12 de setembro de 2008

Na high society


Quinta-feira, praça de alimentação do shopping. Horário de almoço, tudo lotado. Depois de comprar o habitual calzone e suco de laranja, me dirijo à mesa para deleitar-me com minha refeição junto às companheiras de infortúnio - digo, amigas do trabalho. Perto da terceira mordida, avisto uma cara conhecida no meio da multidão, rosto redondo, cabelos pretos e uma (perpétua) camisa azul. Depois de puxar pela memória alguns (ou muitos) segundos, percebo que estou encarando fixamente um ex-governador do Estado, atualmente candidato a prefeito de nossa esburacada capitá.

Antes do cérebro se dar conta do que está prestes a fazer, a boca (como sempre) toma o controle da situação e exclama, num nível decibélico ligeiramente elevado para se fazer ouvir pelas duas incautas acompanhantes: "Eita, Furustreco!"

A que estava de frente para mim, (in)discretamente (como sempre) olha para trás ao mesmo tempo em que pergunta "QUEM?". A do lado, muito sabiamente (como sempre), limita-se a uma verificação tácita, no máximo um "ã-hã" abafado pelo barulho da turba faminta aboletada nas mesinhas ao redor.

É aí que a coisa piora.

Aproveitando a chance para fazer piada, revivo um incidente diplomático do passado, no qual famosa cerimonialista contratada por nós demonstrou súbita e anormal intimidade com este mesmo cidadão, então vice-governador, apresentando-o em um evento ultra-formal com um sonoro "Meu amigo Furustreco!". E é justamente isso que eu repito, obviamente exagerando nas vogais para gerar um tom mais dramático: "Meeeeeeu amiiiigo Furustreeeeco!".

Como que guiado por um ebó/sexto-sentido mais apurado que aquele pirralha do 'I see dead people', o rapaz levanta a cabeça exatamente nesta hora, me avista através da multidão e esboça um sorriso.

Tum-tum, tum-tum.

O sangue em minha cabeça começa a pegar fogo, permitindo-me aproveitar o maravilhoso fenômeno da surdez momentânea - quebrado apenas pelas batidas frenéticas de meu coração.

Tum-tum, tum-tum.

Como se fosse em câmera lenta (ou em efeito bullet time, para quem é pós geração Matrix), eu vejo a mão do indivíduo levantar e balançar de um lado para outro, enquanto me olha fixamente de uns 15 metros de distância.

Tum-tum, tum-tum.

Sim, ELE DEU TCHAUZINHO PARA MIM.

Sem ter onde enfiar a cara senão um saquinho de papel com meio calzone de filé com cheddar, levanto minha própria mão e retribuo o gesto.

Desnecessário dizer que as duas acompanhantes, em meio às gargalhadas, foram tangidas por mim para fora da praça de alimentação nos segundos seguintes - mas não sem elogiar o candidato pela ótima atuação no quesito 'Leitura Labial'.

2 comentários:

BETA FERNANDES disse...

Quase MORRO de rir lendo este texto.
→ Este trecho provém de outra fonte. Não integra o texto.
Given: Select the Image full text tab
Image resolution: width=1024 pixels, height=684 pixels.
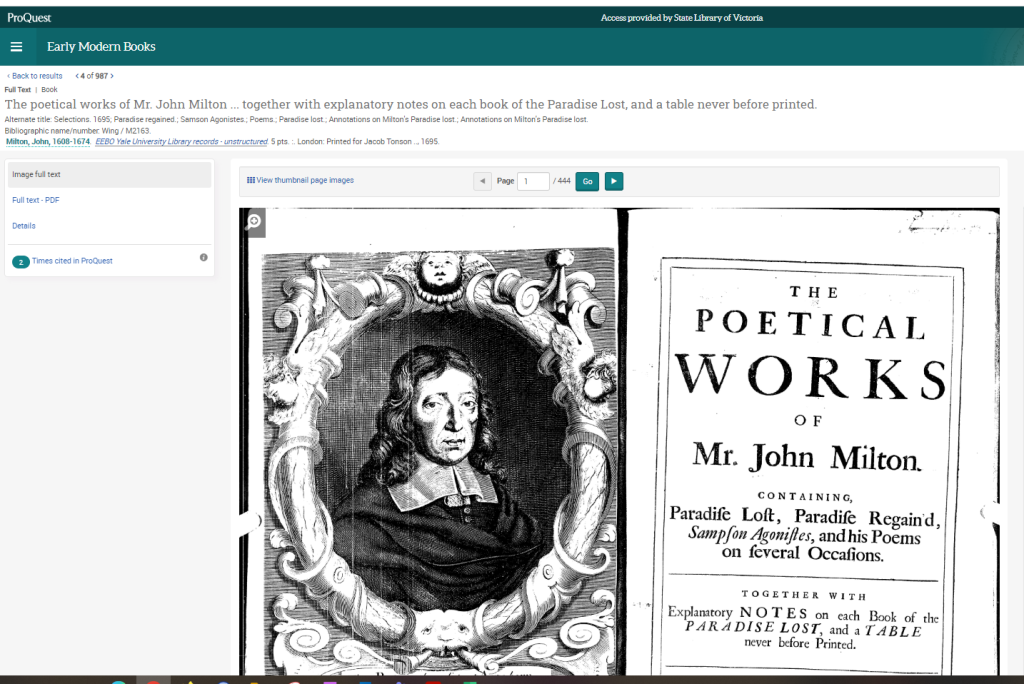Looking at the screenshot, I should point(36,175).
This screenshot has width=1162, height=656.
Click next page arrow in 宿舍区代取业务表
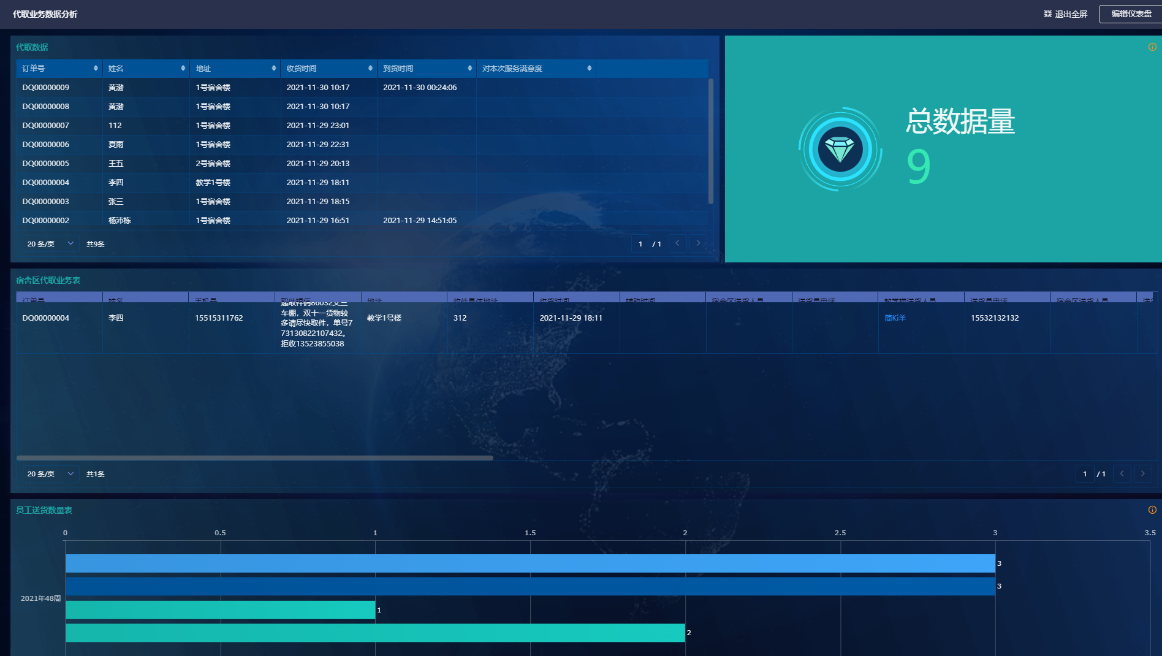pyautogui.click(x=1143, y=473)
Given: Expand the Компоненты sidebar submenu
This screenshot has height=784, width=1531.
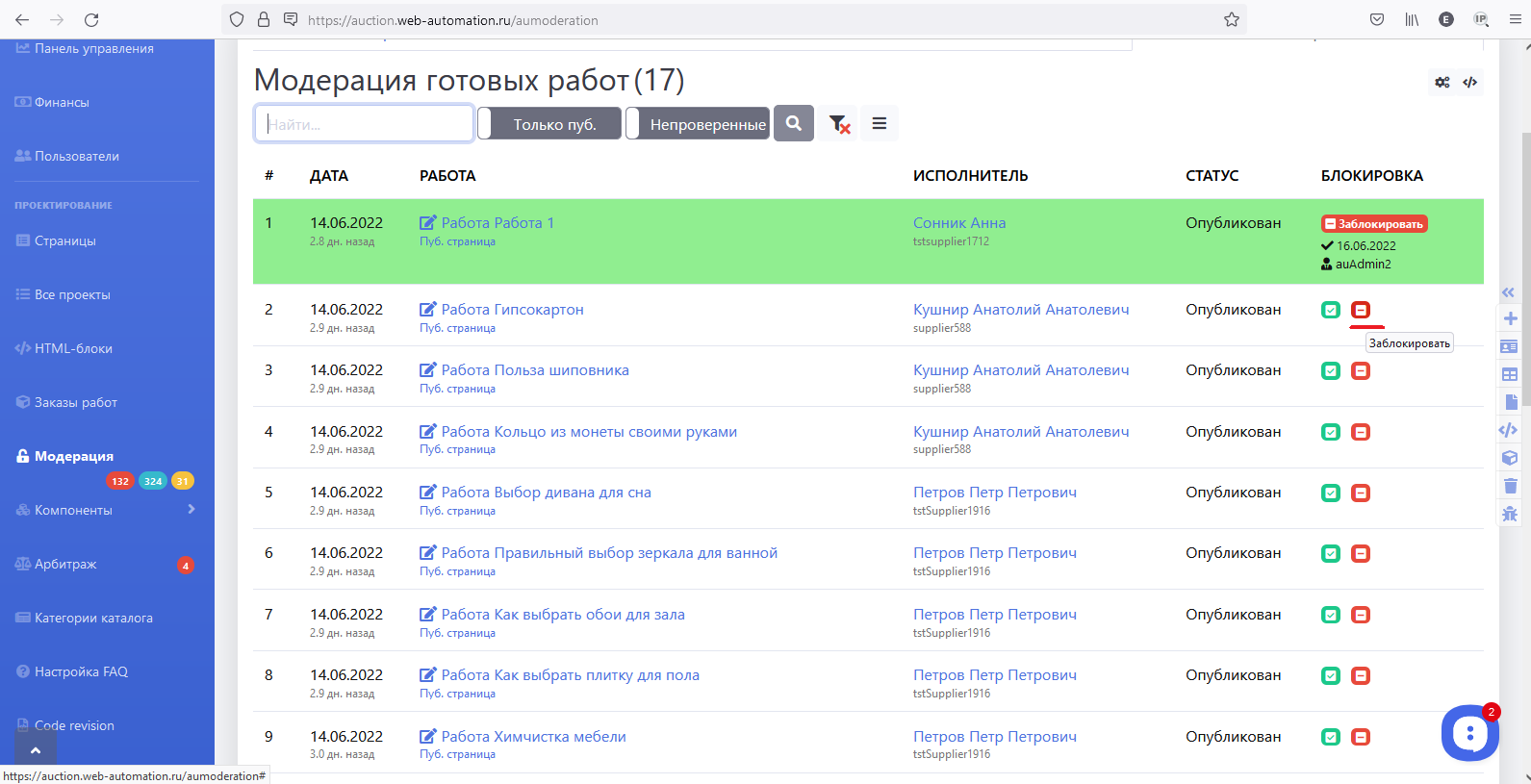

Narrativa PERFEITA.
Tem coisas que SO acontece com a gente. E quando juntas então, ninguem SEGURA :-)

AMO TU, FLORZINHA

verônica disse...

Ele identificou o reconhecimento de uma eleitora no meio da multidão. Foi um momento único de grande felicidade que precisava ser enfatizado com tchauzinho camarada!
E, claro, são coisas que só acontecem com a gente.